WHAT IS BEING ASKED: Work through the lines of the material below, note those with the word "agent", and give their number, nothing else.

INPUT DATA:
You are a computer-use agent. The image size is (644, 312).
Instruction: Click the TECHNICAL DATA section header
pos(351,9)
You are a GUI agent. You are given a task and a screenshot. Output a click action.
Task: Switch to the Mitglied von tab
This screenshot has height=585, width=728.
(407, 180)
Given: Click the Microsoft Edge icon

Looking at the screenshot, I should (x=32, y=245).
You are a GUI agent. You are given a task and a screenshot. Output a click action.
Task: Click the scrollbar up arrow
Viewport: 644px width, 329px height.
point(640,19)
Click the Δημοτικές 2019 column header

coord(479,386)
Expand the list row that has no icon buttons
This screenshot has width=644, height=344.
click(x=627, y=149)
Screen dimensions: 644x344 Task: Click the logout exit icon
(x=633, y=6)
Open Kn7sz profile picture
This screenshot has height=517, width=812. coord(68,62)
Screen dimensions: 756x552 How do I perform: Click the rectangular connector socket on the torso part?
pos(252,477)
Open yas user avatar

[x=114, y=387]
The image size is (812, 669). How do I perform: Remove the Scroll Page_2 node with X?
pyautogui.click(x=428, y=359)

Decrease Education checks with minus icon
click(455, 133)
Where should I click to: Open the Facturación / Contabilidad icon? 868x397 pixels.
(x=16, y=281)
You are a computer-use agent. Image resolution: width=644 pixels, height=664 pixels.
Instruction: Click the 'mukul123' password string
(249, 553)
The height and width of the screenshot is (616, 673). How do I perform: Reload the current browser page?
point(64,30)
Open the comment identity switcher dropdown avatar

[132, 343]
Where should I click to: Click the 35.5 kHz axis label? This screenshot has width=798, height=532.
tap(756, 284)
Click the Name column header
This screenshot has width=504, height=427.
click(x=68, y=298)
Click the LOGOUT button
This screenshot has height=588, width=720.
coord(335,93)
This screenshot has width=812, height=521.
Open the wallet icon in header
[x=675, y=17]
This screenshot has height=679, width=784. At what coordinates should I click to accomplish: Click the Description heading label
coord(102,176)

SOLUTION TO THIS EXERCISE: 4